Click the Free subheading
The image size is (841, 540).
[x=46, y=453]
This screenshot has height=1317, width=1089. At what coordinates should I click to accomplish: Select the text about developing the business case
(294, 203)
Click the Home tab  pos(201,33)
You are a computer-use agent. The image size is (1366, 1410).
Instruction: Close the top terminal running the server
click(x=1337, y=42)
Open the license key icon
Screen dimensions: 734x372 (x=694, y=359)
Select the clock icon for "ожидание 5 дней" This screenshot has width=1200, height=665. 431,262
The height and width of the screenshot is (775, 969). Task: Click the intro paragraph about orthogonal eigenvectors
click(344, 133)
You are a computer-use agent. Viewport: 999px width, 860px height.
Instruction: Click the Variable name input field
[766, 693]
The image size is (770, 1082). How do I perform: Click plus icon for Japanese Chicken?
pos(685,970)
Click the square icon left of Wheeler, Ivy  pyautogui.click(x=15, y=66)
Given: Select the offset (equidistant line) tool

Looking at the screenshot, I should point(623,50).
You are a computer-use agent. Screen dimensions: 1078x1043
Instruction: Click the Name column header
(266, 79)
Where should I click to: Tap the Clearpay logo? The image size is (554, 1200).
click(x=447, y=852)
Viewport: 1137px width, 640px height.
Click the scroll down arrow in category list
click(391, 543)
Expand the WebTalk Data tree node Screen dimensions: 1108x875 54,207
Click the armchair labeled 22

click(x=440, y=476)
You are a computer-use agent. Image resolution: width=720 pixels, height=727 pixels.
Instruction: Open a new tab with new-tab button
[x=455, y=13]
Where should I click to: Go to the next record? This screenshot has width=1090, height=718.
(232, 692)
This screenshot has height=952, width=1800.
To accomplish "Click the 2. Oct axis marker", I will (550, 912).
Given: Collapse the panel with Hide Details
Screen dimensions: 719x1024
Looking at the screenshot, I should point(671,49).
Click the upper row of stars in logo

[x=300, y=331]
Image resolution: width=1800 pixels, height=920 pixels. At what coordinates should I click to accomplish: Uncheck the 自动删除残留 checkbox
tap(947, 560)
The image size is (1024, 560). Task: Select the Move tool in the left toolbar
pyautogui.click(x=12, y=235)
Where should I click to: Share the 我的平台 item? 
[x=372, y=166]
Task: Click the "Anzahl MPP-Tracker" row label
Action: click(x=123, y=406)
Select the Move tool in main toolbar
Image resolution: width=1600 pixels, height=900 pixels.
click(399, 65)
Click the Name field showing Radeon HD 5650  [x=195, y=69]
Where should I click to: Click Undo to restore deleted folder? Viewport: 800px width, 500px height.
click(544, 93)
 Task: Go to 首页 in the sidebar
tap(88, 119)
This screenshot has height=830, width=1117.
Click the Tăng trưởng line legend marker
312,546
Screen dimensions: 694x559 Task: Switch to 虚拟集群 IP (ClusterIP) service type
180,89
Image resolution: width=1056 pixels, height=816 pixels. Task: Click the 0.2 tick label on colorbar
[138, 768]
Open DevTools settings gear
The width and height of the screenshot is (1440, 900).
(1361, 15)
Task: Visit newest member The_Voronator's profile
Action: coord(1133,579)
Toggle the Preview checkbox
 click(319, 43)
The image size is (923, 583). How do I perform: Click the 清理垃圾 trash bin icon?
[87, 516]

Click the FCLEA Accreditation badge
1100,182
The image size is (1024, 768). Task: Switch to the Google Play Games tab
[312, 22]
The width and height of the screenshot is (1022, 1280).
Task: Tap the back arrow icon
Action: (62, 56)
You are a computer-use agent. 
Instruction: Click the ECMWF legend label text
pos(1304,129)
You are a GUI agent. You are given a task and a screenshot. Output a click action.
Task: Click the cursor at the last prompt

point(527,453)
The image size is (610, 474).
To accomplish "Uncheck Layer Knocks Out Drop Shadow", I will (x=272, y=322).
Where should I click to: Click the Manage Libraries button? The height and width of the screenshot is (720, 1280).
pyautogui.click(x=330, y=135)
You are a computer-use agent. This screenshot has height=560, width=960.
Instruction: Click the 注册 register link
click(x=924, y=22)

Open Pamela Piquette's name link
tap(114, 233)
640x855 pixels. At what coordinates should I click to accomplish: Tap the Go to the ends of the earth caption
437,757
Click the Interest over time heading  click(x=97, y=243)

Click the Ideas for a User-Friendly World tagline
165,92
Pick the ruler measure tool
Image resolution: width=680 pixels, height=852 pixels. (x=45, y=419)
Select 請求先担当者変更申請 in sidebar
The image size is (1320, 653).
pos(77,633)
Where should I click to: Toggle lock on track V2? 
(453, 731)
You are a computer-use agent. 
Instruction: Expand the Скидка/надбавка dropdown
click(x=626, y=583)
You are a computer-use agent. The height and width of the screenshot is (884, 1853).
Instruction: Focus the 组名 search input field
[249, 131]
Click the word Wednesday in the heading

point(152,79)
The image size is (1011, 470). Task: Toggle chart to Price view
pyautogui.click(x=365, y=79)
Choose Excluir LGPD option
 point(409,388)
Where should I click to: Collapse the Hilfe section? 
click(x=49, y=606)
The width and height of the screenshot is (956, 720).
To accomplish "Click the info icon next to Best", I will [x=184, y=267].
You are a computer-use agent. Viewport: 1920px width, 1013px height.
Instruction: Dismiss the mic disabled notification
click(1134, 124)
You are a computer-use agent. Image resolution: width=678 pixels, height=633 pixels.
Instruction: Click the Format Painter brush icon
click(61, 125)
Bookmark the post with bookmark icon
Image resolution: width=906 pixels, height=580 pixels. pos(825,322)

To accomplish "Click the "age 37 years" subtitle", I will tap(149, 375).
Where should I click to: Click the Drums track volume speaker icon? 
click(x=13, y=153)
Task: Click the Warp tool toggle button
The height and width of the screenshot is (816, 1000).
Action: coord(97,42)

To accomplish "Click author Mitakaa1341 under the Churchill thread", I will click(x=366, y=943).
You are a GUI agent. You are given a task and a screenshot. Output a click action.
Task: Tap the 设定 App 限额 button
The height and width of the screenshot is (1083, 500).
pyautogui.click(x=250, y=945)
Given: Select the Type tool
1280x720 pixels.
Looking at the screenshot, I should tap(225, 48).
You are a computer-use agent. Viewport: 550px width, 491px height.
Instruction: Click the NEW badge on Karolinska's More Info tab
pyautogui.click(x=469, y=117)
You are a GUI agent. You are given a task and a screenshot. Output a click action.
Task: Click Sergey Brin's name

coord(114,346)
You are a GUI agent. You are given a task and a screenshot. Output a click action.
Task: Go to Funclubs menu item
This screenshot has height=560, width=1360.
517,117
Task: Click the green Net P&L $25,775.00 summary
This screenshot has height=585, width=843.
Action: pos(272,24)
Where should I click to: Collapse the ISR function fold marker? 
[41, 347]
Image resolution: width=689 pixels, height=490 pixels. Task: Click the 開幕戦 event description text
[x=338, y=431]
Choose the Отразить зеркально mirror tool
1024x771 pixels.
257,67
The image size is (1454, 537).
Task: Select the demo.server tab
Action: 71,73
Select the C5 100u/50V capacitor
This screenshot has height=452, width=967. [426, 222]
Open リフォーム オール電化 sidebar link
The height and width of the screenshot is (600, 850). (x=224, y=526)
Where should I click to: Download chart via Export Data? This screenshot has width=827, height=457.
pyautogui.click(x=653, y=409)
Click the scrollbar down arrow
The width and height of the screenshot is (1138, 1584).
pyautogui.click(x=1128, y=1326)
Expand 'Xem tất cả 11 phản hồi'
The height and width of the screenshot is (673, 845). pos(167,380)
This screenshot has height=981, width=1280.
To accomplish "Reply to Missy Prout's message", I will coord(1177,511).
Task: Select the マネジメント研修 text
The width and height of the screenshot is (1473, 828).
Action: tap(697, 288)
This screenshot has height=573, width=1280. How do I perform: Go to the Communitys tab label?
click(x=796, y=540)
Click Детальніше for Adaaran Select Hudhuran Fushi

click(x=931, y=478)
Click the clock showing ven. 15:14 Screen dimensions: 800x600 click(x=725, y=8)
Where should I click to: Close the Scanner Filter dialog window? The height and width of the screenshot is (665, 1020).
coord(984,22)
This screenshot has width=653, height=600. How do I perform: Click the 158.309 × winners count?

+++

Show all lines from the entries that hold "clock".

WRITTEN ANSWER
Select the clock icon for "ожидание 5 дней" This screenshot has width=1200, height=665. 431,262
Click the clock showing ven. 15:14 Screen dimensions: 800x600 click(x=725, y=8)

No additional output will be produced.